What you return should match every entry, character for character.
=== Section Start ===
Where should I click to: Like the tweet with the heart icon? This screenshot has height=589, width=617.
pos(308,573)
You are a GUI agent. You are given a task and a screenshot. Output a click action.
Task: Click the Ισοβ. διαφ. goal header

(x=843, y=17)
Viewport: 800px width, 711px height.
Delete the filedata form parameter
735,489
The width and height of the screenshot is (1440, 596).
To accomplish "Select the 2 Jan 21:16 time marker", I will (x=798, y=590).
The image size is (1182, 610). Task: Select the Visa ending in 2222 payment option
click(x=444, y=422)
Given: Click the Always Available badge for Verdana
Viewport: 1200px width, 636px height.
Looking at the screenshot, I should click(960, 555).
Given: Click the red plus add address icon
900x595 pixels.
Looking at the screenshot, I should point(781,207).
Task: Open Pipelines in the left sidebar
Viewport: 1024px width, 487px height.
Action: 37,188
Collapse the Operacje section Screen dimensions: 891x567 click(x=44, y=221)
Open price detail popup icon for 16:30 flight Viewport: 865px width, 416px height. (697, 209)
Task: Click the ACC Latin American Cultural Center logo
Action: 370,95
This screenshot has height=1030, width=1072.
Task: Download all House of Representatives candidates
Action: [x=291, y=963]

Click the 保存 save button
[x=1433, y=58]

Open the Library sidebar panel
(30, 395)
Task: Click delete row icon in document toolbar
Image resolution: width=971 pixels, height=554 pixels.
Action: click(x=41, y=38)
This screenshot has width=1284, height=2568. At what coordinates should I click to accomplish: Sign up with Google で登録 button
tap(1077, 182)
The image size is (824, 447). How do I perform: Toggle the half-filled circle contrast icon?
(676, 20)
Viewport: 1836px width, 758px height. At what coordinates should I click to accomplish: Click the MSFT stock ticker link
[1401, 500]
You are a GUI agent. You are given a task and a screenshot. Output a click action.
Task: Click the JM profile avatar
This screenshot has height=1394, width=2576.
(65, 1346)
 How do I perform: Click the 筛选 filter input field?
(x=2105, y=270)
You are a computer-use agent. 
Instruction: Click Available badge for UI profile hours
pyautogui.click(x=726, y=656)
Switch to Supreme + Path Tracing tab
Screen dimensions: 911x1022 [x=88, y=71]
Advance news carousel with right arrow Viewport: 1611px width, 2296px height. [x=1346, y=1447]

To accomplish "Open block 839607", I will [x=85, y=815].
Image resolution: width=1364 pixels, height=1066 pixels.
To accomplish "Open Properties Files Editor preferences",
=== Section End ===
▸ **Exercise response**
Where should I click to: Like the tweet with the heart icon? This screenshot has height=589, width=617.
pos(308,573)
You are a GUI agent. You are given a task and a screenshot. Output a click action.
Task: Click the Ισοβ. διαφ. goal header

(x=843, y=17)
Viewport: 800px width, 711px height.
Delete the filedata form parameter
735,489
The width and height of the screenshot is (1440, 596).
To accomplish "Select the 2 Jan 21:16 time marker", I will (x=798, y=590).
The image size is (1182, 610). Task: Select the Visa ending in 2222 payment option
click(x=444, y=422)
Given: Click the Always Available badge for Verdana
Viewport: 1200px width, 636px height.
Looking at the screenshot, I should click(960, 555).
Given: Click the red plus add address icon
900x595 pixels.
Looking at the screenshot, I should point(781,207).
Task: Open Pipelines in the left sidebar
Viewport: 1024px width, 487px height.
Action: 37,188
Collapse the Operacje section Screen dimensions: 891x567 click(x=44, y=221)
Open price detail popup icon for 16:30 flight Viewport: 865px width, 416px height. (697, 209)
Task: Click the ACC Latin American Cultural Center logo
Action: 370,95
This screenshot has height=1030, width=1072.
Task: Download all House of Representatives candidates
Action: [x=291, y=963]

Click the 保存 save button
[x=1433, y=58]

Open the Library sidebar panel
(30, 395)
Task: Click delete row icon in document toolbar
Image resolution: width=971 pixels, height=554 pixels.
Action: click(x=41, y=38)
This screenshot has width=1284, height=2568. At what coordinates should I click to accomplish: Sign up with Google で登録 button
tap(1077, 182)
The image size is (824, 447). How do I perform: Toggle the half-filled circle contrast icon?
(676, 20)
Viewport: 1836px width, 758px height. At what coordinates should I click to accomplish: Click the MSFT stock ticker link
[1401, 500]
You are a GUI agent. You are given a task and a screenshot. Output a click action.
Task: Click the JM profile avatar
This screenshot has height=1394, width=2576.
(65, 1346)
 How do I perform: Click the 筛选 filter input field?
(x=2105, y=270)
You are a computer-use agent. 
Instruction: Click Available badge for UI profile hours
pyautogui.click(x=726, y=656)
Switch to Supreme + Path Tracing tab
Screen dimensions: 911x1022 [x=88, y=71]
Advance news carousel with right arrow Viewport: 1611px width, 2296px height. [x=1346, y=1447]

To accomplish "Open block 839607", I will [x=85, y=815].
Image resolution: width=1364 pixels, height=1066 pixels.
To accomplish "Open Properties Files Editor preferences",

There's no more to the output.